» What is required: Pictures are to be dropped, and only the lines from the one containing "Save Walmart to your lists" through the end of the data below are to be reproduced as written.

» Materials provided:
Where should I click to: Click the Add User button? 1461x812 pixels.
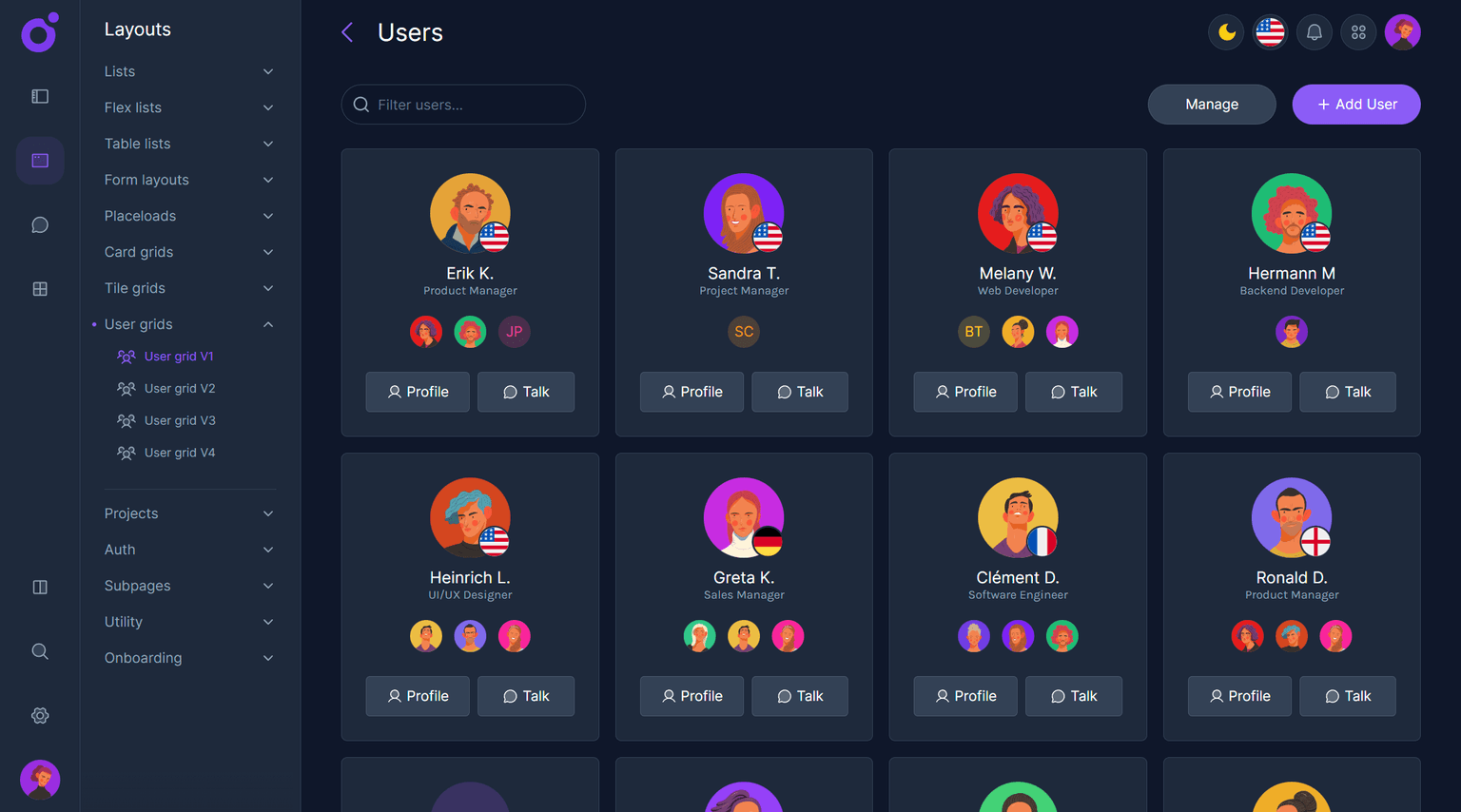tap(1356, 105)

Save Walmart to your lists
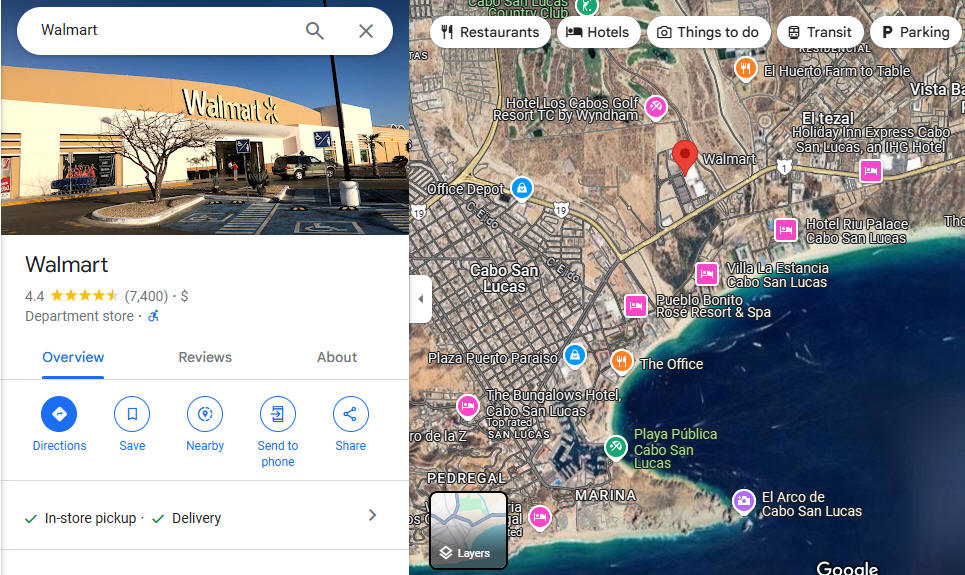pos(132,414)
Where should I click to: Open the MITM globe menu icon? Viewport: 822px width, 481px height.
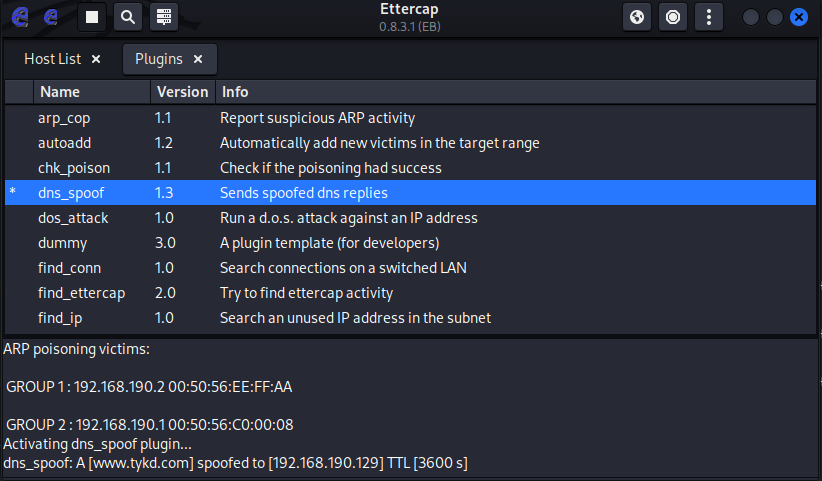637,17
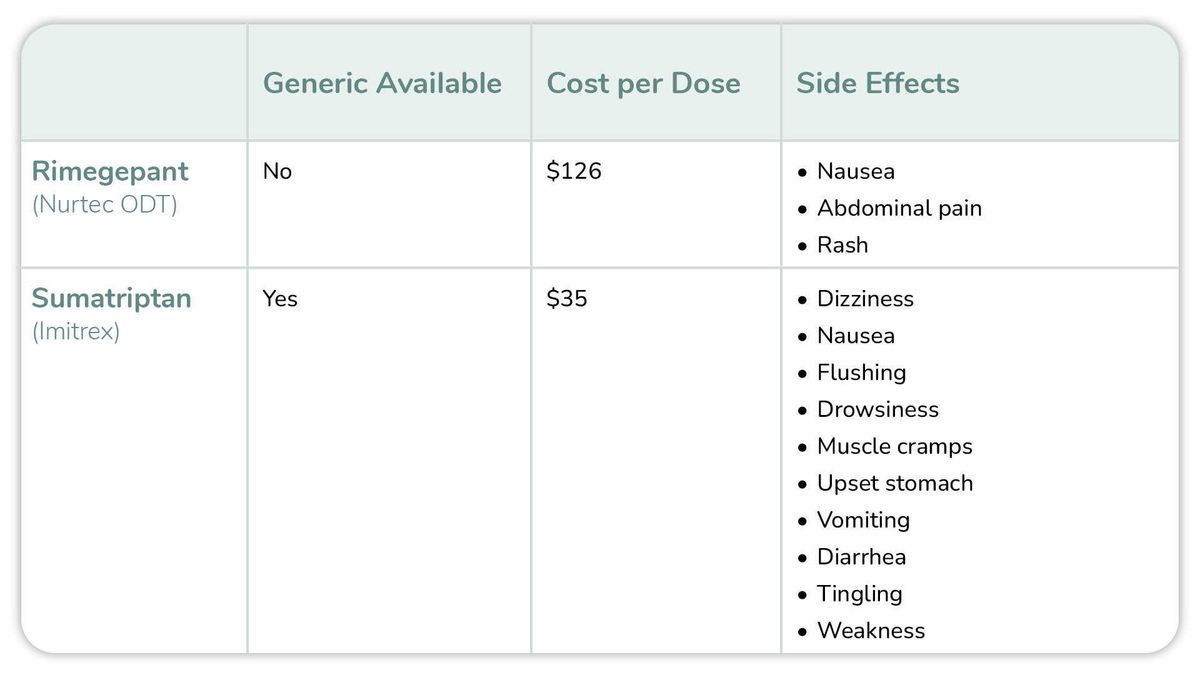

» Result for this exercise:
Save Walmart to your lists
pos(132,414)
Where should I click to: Open the MITM globe menu icon? Viewport: 822px width, 481px height.
637,17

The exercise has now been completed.